↓

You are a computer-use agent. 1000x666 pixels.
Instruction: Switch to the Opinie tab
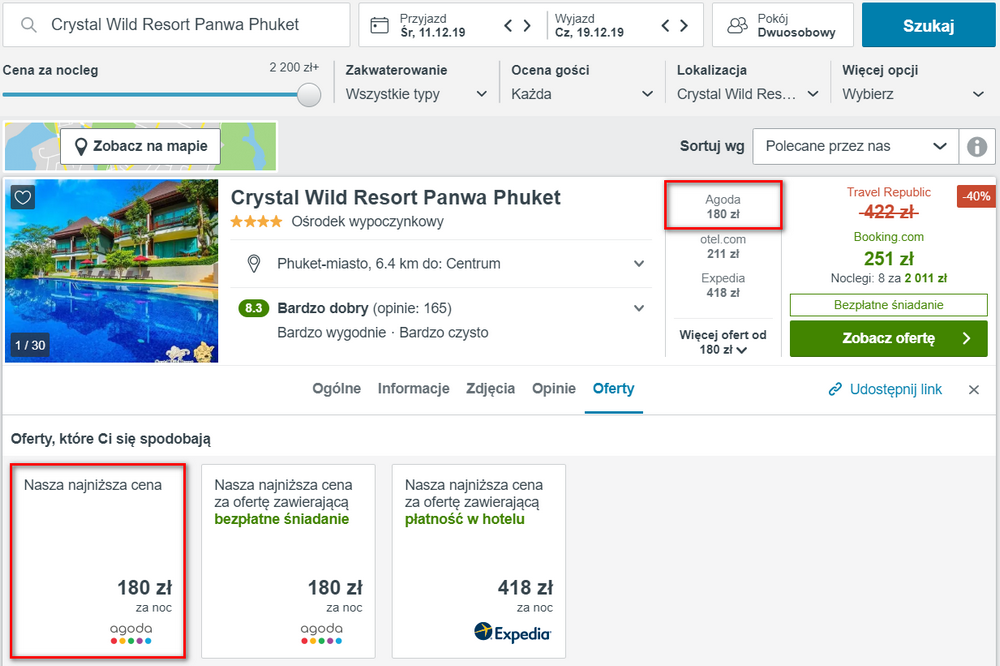(554, 388)
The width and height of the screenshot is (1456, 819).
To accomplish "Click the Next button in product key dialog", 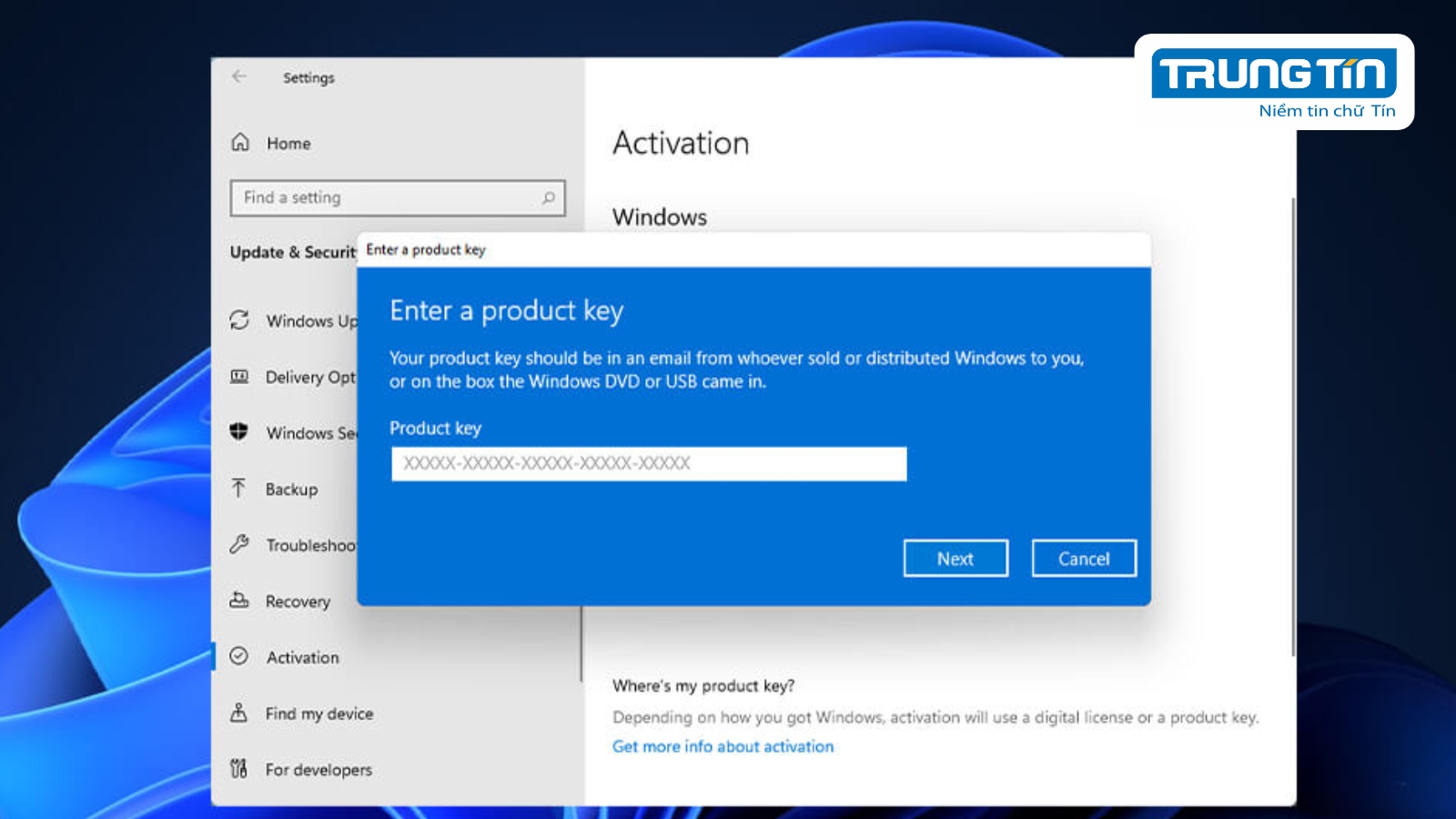I will tap(956, 558).
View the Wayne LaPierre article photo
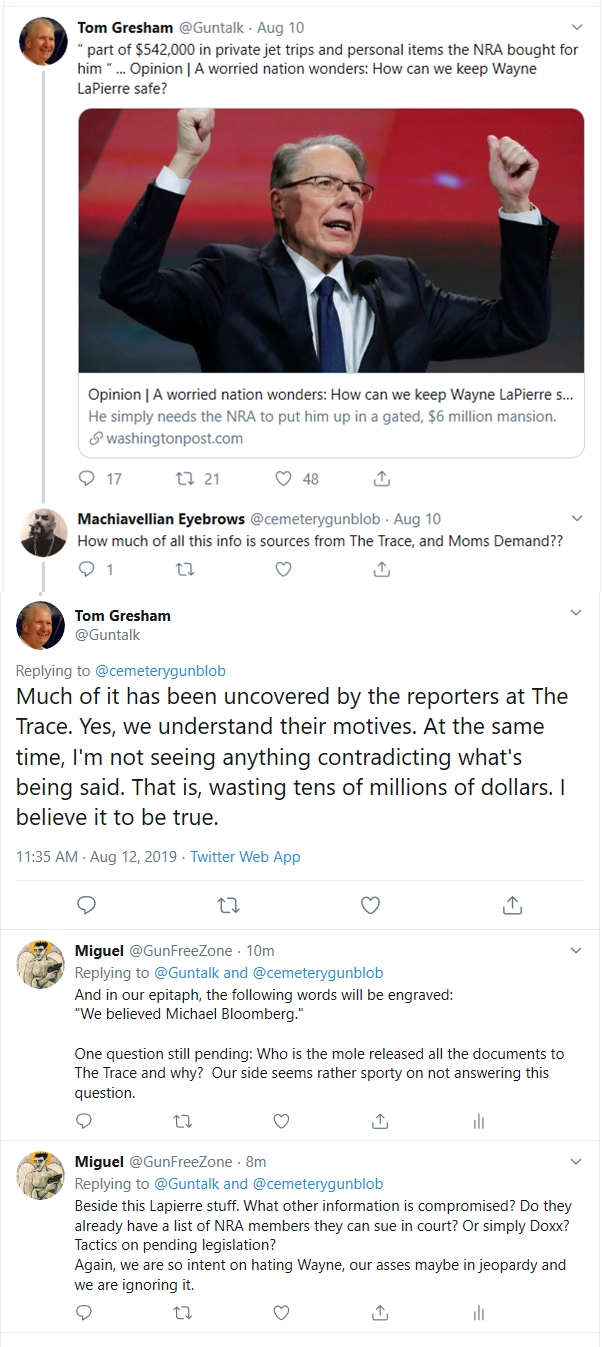 click(331, 240)
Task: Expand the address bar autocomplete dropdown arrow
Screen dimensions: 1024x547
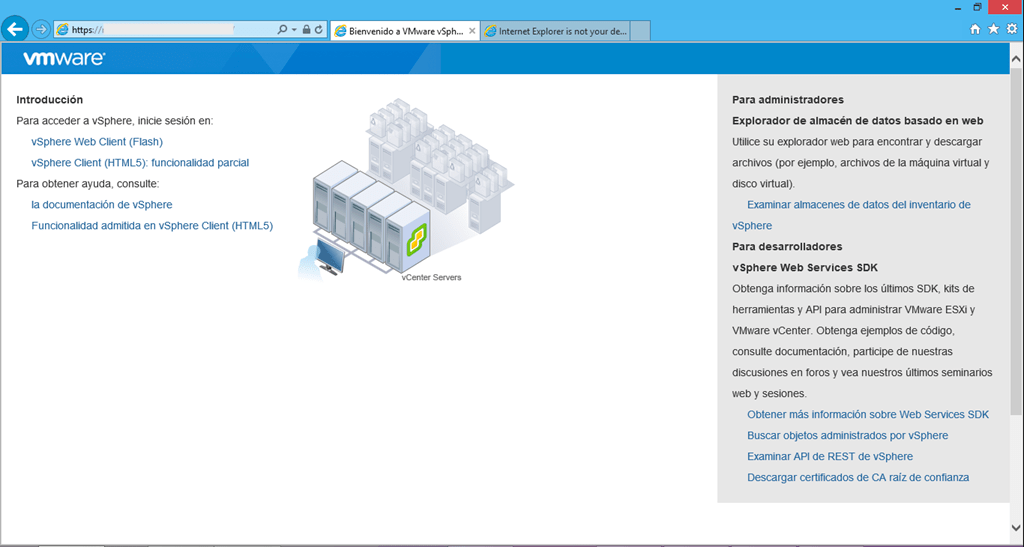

↑

Task objective:
Copy the records from the line with "Task: Expand the" through the end of the records, changing "address bar" to "URL bar" and keeping everything else the same. Omit the pictures from your answer.

Answer in full:
Task: Expand the URL bar autocomplete dropdown arrow
Screen dimensions: 1024x547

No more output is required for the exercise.